(Stored records)
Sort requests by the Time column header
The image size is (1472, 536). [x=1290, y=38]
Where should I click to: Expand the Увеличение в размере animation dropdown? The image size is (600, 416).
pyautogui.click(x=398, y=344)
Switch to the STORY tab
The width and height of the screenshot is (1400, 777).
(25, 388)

▶ [EXERCISE GOAL] Transcribe the entries above exactly.

▶ [TASK RESPONSE]
Sort requests by the Time column header
The image size is (1472, 536). [x=1290, y=38]
Where should I click to: Expand the Увеличение в размере animation dropdown? The image size is (600, 416).
pyautogui.click(x=398, y=344)
Switch to the STORY tab
The width and height of the screenshot is (1400, 777).
(25, 388)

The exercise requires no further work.